So third year ended 2 weeks ago for me, and I've yet to write about it. You think after an "accomplishment" such a surviving third year I'd be bursting with feeeeeelings about the matter. After all, I briefly delved into the realm of the introspective when I finished first year, and I got damn near teary-eyed after taking down Step 1. After third year, I don't know. I don't have that same sense of accomplishment, and the same sense of transitioning onto something new. Am I glad I no longer have to rotate through specialties I have no interest in showing faux-interest along the way? You betcha. But I didn't wake up the day after my OB/Gyn shelf feeling any older or wiser. I think part of that is because the transition to the next level of competency tends to come throughout third year rather than after it. Before my last shelf exam, I was thinking a lot about my first rotation on peds and the student I was then was very different from the student I am now. But that change was a slow process that had little to do with the MS label after my name. Basically, I can see the progress I made this year, but don't really feel like I "survived" anything. Maybe it's because I really enjoyed third year and the things that are historically dreaded about it weren't that big of a deal to me.
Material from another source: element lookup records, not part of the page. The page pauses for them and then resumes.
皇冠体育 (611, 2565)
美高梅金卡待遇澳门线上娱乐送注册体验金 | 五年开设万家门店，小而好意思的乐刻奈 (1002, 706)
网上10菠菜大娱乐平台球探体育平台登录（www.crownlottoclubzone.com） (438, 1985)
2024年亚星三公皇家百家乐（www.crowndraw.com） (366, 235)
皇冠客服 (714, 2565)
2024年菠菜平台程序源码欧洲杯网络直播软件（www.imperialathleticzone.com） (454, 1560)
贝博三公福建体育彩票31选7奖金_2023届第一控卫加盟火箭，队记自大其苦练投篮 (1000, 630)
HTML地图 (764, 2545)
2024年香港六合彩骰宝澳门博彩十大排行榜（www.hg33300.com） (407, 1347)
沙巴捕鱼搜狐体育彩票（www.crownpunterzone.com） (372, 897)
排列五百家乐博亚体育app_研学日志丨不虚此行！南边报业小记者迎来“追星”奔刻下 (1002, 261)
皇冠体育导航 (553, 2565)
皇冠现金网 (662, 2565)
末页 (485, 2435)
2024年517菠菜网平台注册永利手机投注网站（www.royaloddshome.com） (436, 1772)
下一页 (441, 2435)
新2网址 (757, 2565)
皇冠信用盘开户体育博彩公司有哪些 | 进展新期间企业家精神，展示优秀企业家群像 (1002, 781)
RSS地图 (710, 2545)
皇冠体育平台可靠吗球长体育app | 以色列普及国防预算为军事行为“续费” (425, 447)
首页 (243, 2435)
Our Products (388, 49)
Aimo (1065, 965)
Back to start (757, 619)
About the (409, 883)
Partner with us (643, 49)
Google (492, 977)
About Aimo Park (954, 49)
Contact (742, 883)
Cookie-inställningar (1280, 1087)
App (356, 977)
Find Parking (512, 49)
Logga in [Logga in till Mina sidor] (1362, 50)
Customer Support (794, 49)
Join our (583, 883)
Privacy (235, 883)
Maybe it's because I'm going into a surgical field and I know my days of sleep deprivation, early mornings, and busy days are far from over. And you know what, I'm cool with that.
That being said, good riddance to the third year label. It'll be nice to not have people automatically assume you know nothing and can do nothing just because you're a third year medical student.
Anyways, it was a good week off, and now I'm on to the greener pastures of fourth year, the "best year of medical school."